Dataset rows:

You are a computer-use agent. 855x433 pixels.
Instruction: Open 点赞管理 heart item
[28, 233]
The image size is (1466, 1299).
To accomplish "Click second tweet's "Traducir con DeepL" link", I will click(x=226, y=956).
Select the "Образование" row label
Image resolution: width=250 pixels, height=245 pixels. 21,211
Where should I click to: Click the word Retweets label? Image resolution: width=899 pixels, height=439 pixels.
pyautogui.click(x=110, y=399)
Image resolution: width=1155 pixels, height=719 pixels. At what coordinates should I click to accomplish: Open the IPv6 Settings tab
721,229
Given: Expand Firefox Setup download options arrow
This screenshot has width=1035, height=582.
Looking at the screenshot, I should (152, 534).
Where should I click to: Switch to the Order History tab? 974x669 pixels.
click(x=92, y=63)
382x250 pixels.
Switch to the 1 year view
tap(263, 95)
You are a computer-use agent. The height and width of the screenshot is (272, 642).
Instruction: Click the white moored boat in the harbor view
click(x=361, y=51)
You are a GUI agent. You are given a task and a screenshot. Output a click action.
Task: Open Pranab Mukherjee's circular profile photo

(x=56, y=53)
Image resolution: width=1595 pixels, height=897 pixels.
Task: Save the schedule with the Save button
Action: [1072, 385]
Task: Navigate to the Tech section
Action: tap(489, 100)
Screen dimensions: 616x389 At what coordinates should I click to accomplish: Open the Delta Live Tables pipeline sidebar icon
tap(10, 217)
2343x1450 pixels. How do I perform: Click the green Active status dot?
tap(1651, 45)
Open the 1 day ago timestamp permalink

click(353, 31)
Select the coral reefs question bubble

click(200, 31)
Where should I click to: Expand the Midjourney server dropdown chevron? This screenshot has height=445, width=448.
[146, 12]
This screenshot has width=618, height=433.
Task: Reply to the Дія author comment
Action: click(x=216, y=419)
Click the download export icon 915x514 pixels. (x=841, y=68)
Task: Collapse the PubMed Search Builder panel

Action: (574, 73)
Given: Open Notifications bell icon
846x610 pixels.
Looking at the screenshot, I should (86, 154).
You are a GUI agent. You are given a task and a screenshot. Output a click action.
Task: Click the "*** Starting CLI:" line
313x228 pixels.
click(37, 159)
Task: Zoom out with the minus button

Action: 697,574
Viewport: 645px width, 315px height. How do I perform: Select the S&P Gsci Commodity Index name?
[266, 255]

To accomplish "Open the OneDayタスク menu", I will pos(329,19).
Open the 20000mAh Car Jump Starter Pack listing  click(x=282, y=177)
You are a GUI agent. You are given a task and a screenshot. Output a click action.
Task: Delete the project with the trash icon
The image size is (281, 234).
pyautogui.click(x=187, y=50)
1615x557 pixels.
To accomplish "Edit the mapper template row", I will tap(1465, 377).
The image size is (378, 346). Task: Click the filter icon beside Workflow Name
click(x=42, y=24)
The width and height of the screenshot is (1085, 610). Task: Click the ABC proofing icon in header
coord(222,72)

Exercise directions:
Format every line of the records above as a numbered list, leaving out the blank lines.

Output:
1. You are a computer-use agent. 855x433 pixels.
2. Instruction: Open 点赞管理 heart item
3. [28, 233]
4. The image size is (1466, 1299).
5. To accomplish "Click second tweet's "Traducir con DeepL" link", I will click(x=226, y=956).
6. Select the "Образование" row label
7. Image resolution: width=250 pixels, height=245 pixels. 21,211
8. Where should I click to: Click the word Retweets label? Image resolution: width=899 pixels, height=439 pixels.
9. pyautogui.click(x=110, y=399)
10. Image resolution: width=1155 pixels, height=719 pixels. At what coordinates should I click to accomplish: Open the IPv6 Settings tab
11. 721,229
12. Given: Expand Firefox Setup download options arrow
13. This screenshot has width=1035, height=582.
14. Looking at the screenshot, I should (152, 534).
15. Where should I click to: Switch to the Order History tab? 974x669 pixels.
16. click(x=92, y=63)
17. 382x250 pixels.
18. Switch to the 1 year view
19. tap(263, 95)
20. You are a computer-use agent. The height and width of the screenshot is (272, 642).
21. Instruction: Click the white moored boat in the harbor view
22. click(x=361, y=51)
23. You are a GUI agent. You are given a task and a screenshot. Output a click action.
24. Task: Open Pranab Mukherjee's circular profile photo
25. (x=56, y=53)
26. Image resolution: width=1595 pixels, height=897 pixels.
27. Task: Save the schedule with the Save button
28. Action: [1072, 385]
29. Task: Navigate to the Tech section
30. Action: tap(489, 100)
31. Screen dimensions: 616x389 At what coordinates should I click to accomplish: Open the Delta Live Tables pipeline sidebar icon
32. tap(10, 217)
33. 2343x1450 pixels. How do I perform: Click the green Active status dot?
34. tap(1651, 45)
35. Open the 1 day ago timestamp permalink
36. click(353, 31)
37. Select the coral reefs question bubble
38. click(200, 31)
39. Where should I click to: Expand the Midjourney server dropdown chevron? This screenshot has height=445, width=448.
40. [146, 12]
41. This screenshot has width=618, height=433.
42. Task: Reply to the Дія author comment
43. Action: click(x=216, y=419)
44. Click the download export icon 915x514 pixels. (x=841, y=68)
45. Task: Collapse the PubMed Search Builder panel
46. Action: (574, 73)
47. Given: Open Notifications bell icon
48. 846x610 pixels.
49. Looking at the screenshot, I should (86, 154).
50. You are a GUI agent. You are given a task and a screenshot. Output a click action.
51. Task: Click the "*** Starting CLI:" line
52. 313x228 pixels.
53. click(37, 159)
54. Task: Zoom out with the minus button
55. Action: 697,574
56. Viewport: 645px width, 315px height. How do I perform: Select the S&P Gsci Commodity Index name?
57. [266, 255]
58. To accomplish "Open the OneDayタスク menu", I will pos(329,19).
59. Open the 20000mAh Car Jump Starter Pack listing  click(x=282, y=177)
60. You are a GUI agent. You are given a task and a screenshot. Output a click action.
61. Task: Delete the project with the trash icon
62. The image size is (281, 234).
63. pyautogui.click(x=187, y=50)
64. 1615x557 pixels.
65. To accomplish "Edit the mapper template row", I will tap(1465, 377).
66. The image size is (378, 346). Task: Click the filter icon beside Workflow Name
67. click(x=42, y=24)
68. The width and height of the screenshot is (1085, 610). Task: Click the ABC proofing icon in header
69. coord(222,72)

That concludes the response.